> **Dataset records**:
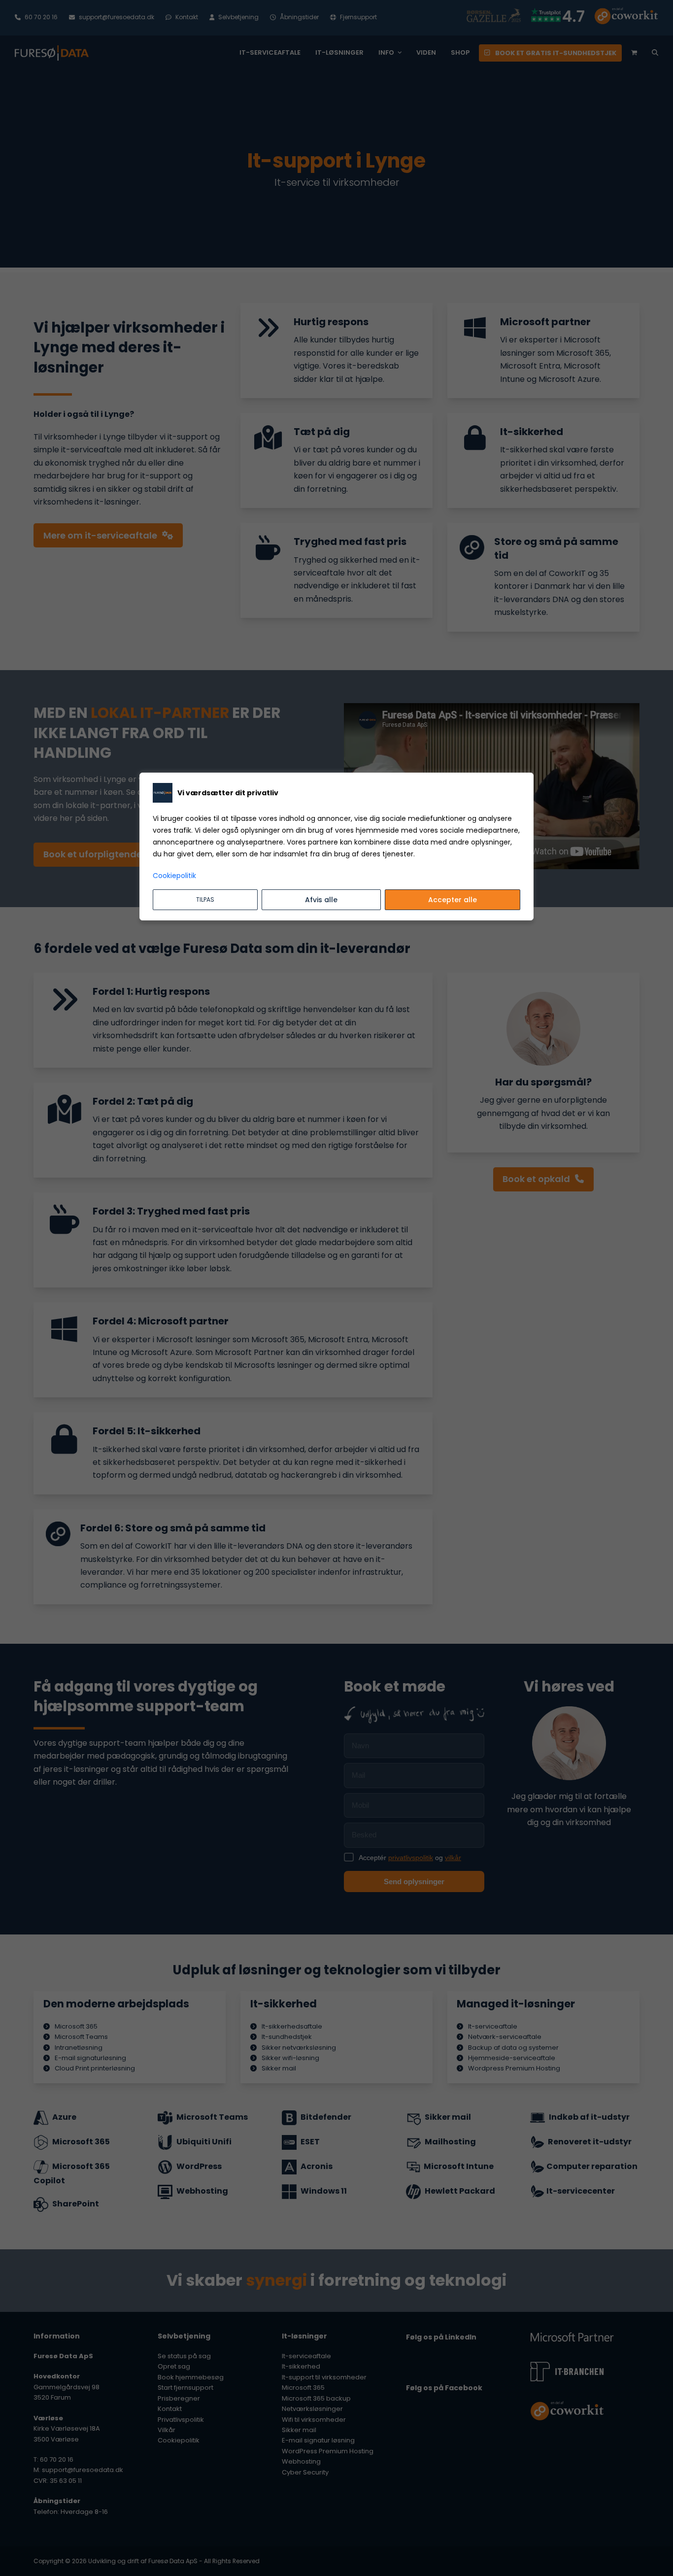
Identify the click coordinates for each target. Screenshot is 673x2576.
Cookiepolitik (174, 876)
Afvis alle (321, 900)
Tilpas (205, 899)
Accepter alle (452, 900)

> **Your assignment**: Please repeat each record exactly and keep every picture out of the copy.

> **Written response**:
Identify the click coordinates for each target. Screenshot is 673x2576.
Cookiepolitik (174, 876)
Afvis alle (321, 900)
Tilpas (205, 899)
Accepter alle (452, 900)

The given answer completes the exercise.